**What the exercise asks:**
Begin at the line containing "Instruction: Click the 引爆人气 heading text" in the records below, end at the line containing "The height and", and retype each line in that span exactly. No other line and no image should appear.

(Stored records)
+ + + + +
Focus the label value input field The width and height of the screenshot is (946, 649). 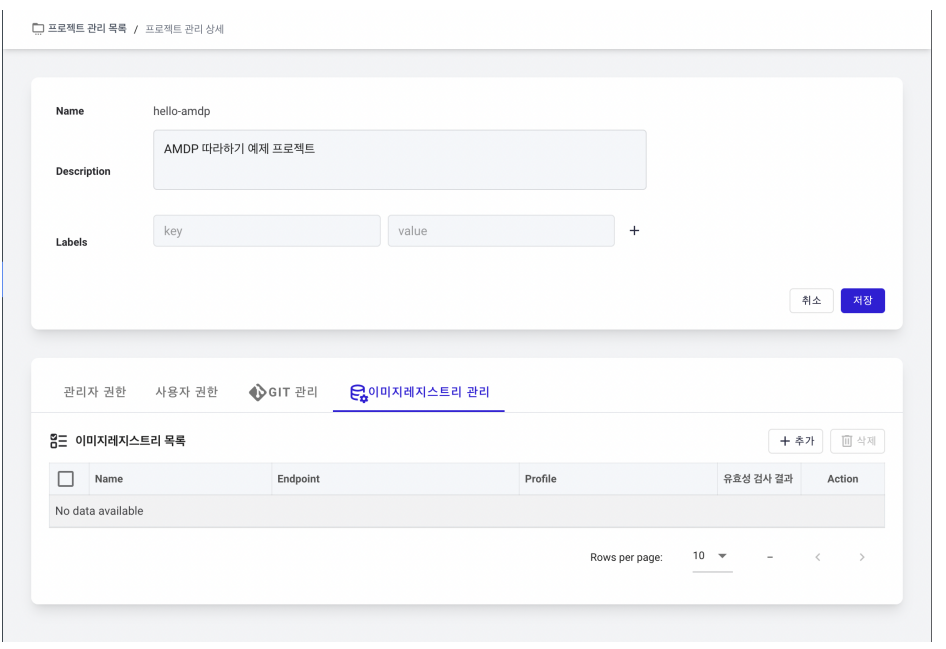501,231
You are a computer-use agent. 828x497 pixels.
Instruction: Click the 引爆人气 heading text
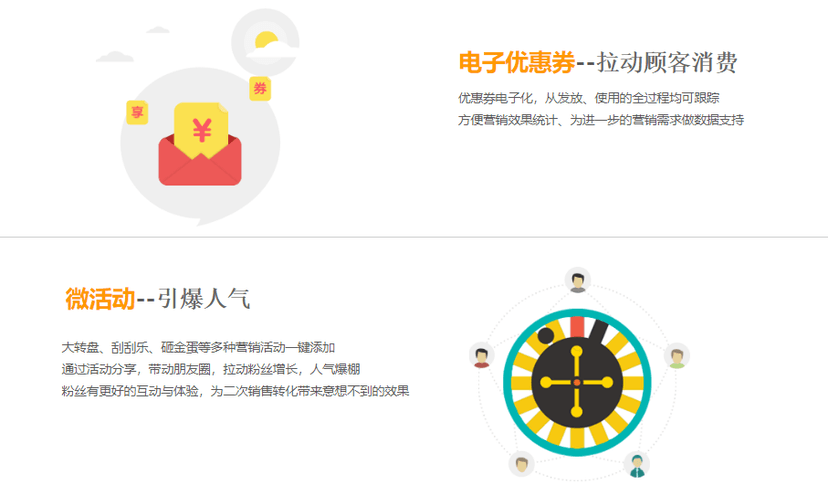coord(203,299)
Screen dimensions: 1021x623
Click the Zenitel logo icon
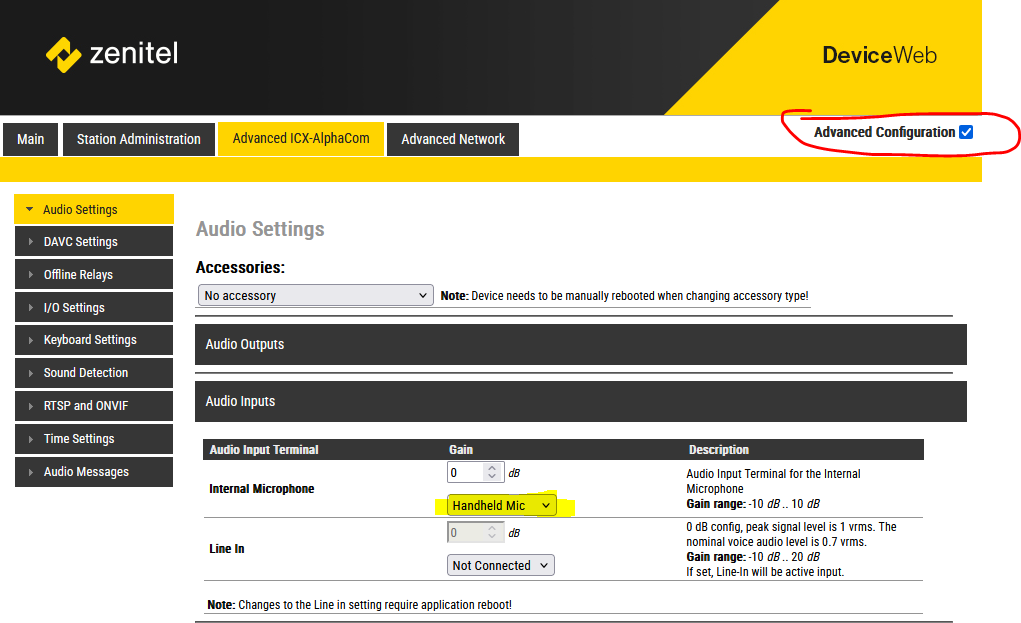point(63,54)
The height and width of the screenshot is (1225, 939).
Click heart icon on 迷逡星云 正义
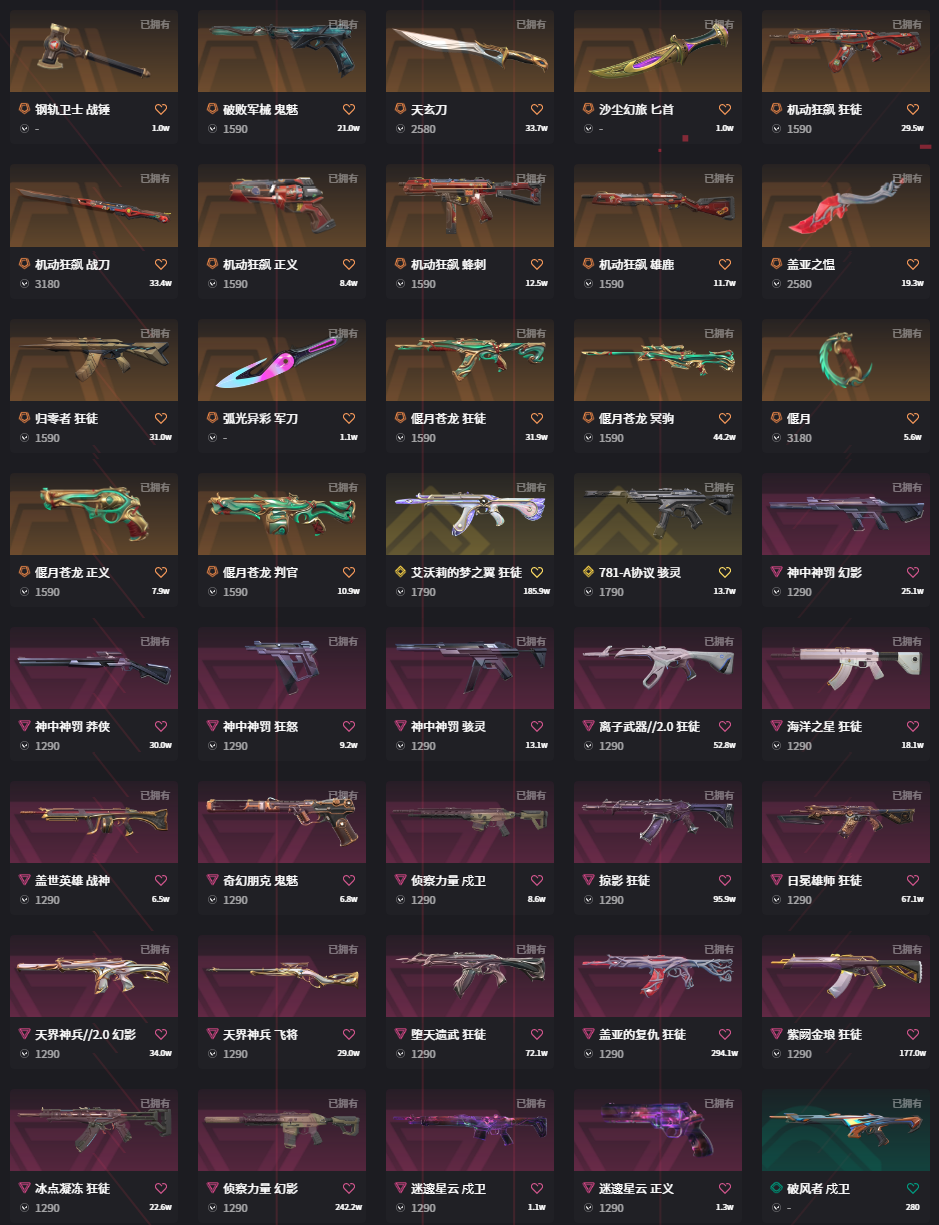[724, 1188]
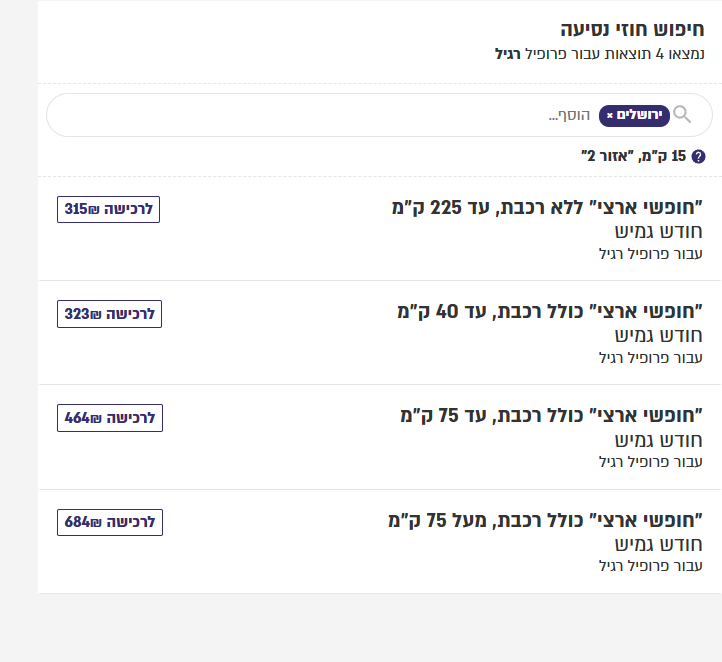Open the כולל רכבת, מעל 75 ק"מ result
The width and height of the screenshot is (722, 662).
pos(546,520)
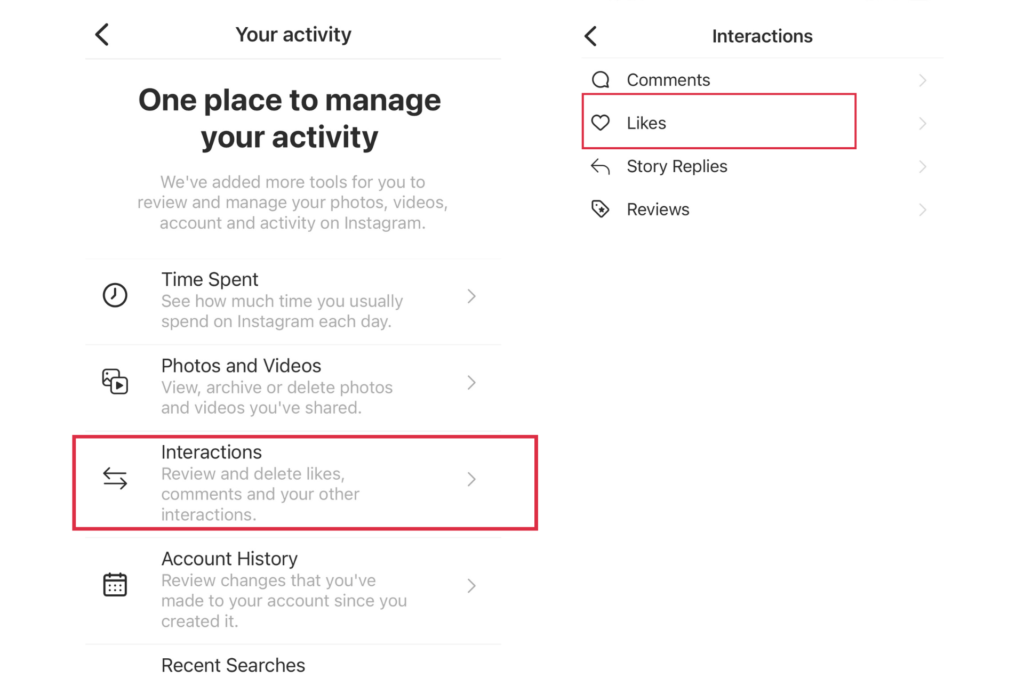Go back from the Interactions screen
1024x678 pixels.
tap(590, 35)
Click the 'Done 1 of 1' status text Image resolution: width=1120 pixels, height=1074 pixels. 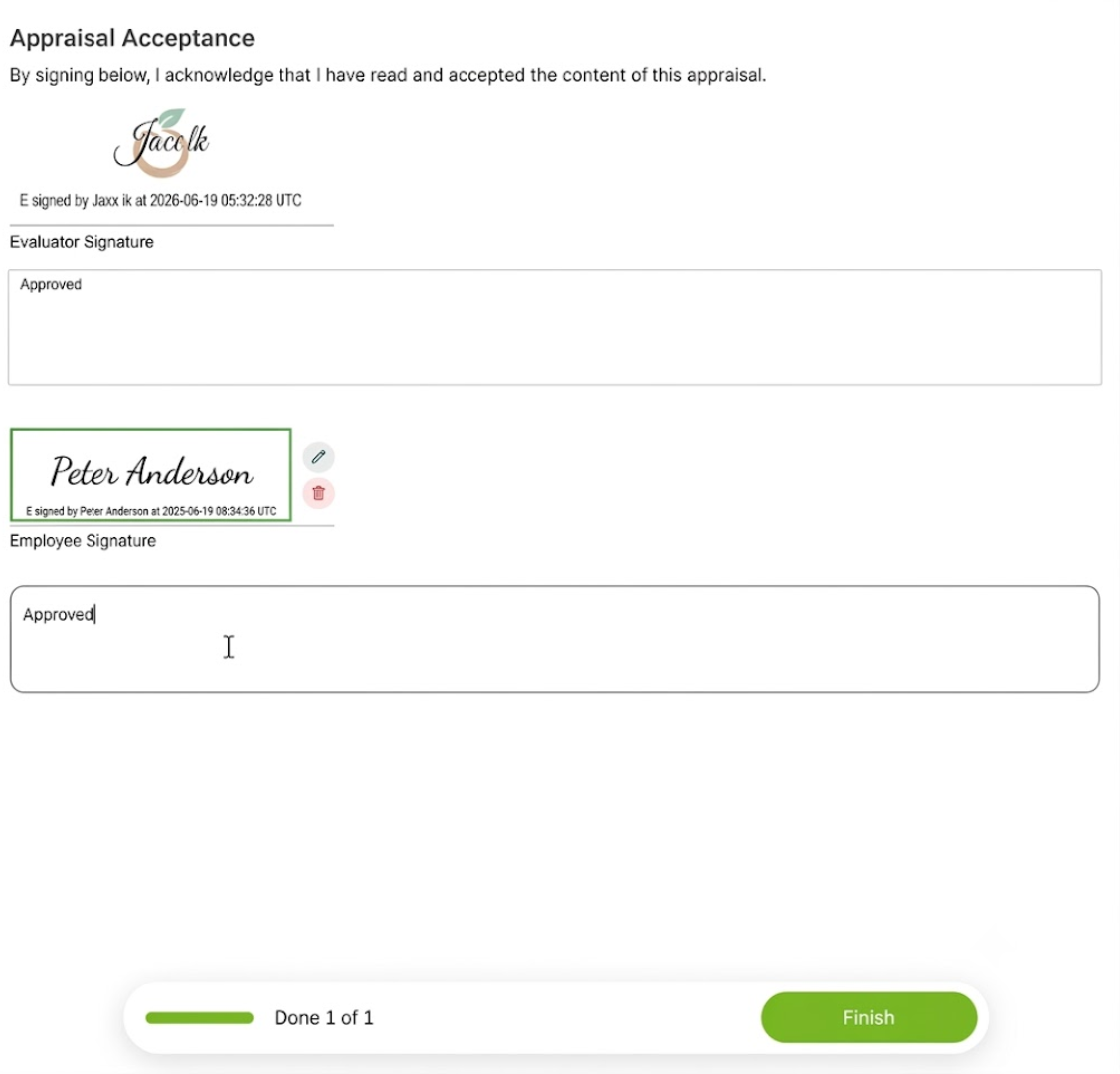click(x=323, y=1018)
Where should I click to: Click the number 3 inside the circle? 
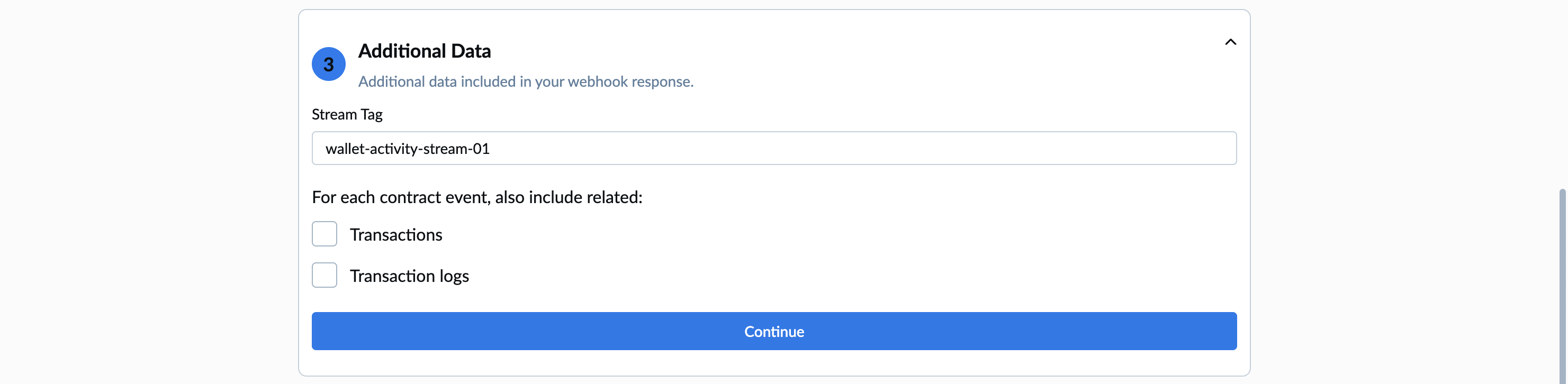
+ + + + +
**Answer area:**
Instruction: Click the 引爆人气 heading text
coord(203,299)
Screen dimensions: 1021x623
Click the Zenitel logo icon
point(63,54)
The height and width of the screenshot is (1225, 939).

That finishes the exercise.